My wife's a stickler about feeding her family nutritious food during normal times. So she does NOT rotate the vegetables. She only buys canned vegetables the two times a year that they tend to go on sale at a very low price anyway (I'm not sure exactly when that is, but I think one time is in early spring and the other during the fall sometime). But she will use the canned veggies from the last major sale to feed us during the normal times.

During the fall sales, though, she buys more than the six months or so veggie cans we need till the next big sale. The remainder go into our own personal "food bank," to be stored for the next two years (depending on the veggie) or until TSHTF, which ever comes first.
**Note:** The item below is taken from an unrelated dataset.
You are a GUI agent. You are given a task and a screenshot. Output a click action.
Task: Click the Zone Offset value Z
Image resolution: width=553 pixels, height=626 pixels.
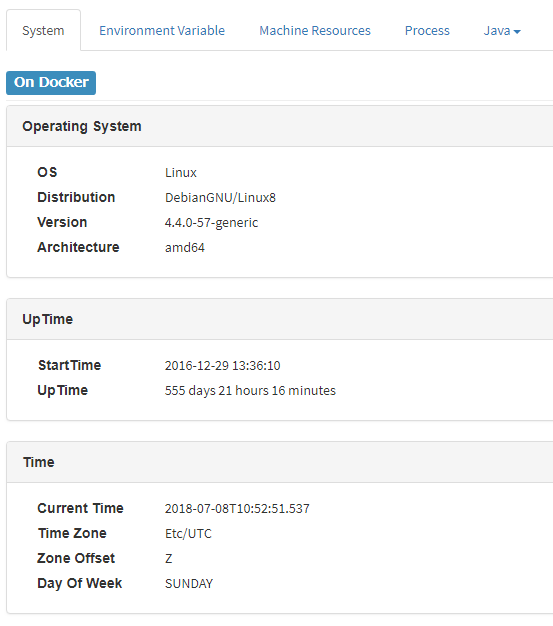(168, 559)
That extra does NOT get rotated. It just sits on a back shelf, the one that is labeled "Food Bank" and if the world doesn't collapse by the end of two years, then it is pulled off the Food Bank shelf and donated to the Memphis Food Bank.
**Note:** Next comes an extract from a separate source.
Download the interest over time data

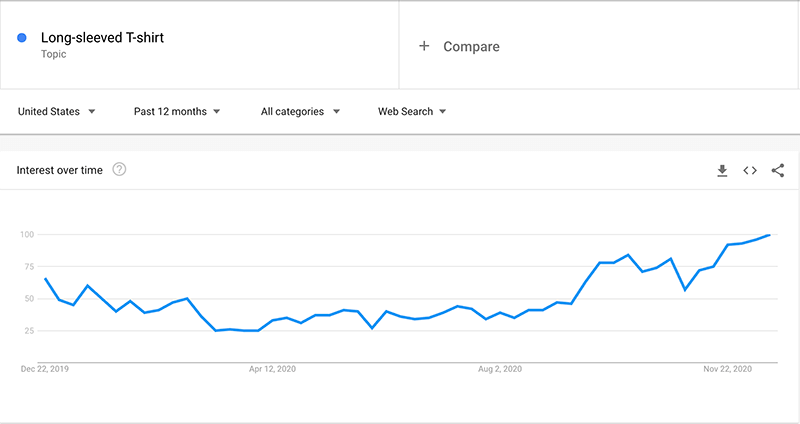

We figure that it is better to give it to the Memphis Food Bank at two years old, than it is to throw the canned food away. (Oh, DW just told me to add that she pulls canned tomato and tuna off the shelf at 18 months instead of two years).

Beans and rice she buys at least yearly, and what we do not use in a year also gets put into our personal Food Bank, to sit unrotated until TSHTF or else until the end of three years, after which she donates it to the Memphis Food Bank.

DW cleans the Food Bank shelving of old food twice a year -- the same weekend that we change the clocks for Daylight Savings Time.

She also changes out all the bottled water at that time (we just clean all the bottles and then put fresh, clean, Memphis tap water back in them).

And she also pulls out the 72 hour kits and rotates the food and water in them. All of that, plus changing the smoke detector batteries, the weekend that we change the clocks for Daylight Savings Time.


I even have a dog that likes canned mushy peaches - the other thinks they are going to kill him but he will eat a days old rotten carcass he finds on the desert and many times drags it home

Heh, heh,......

Not as bad though when I see one of my dogs dig up a fresh kitty snack from under the rose bushes...... :shkr:

A vary good link and good reading....


I gotta get a home distillation set up going. I think it would be a awsom way to rotate some of your stock. Replace my water barrels with mash err whisky, vodka, etc, YAR!.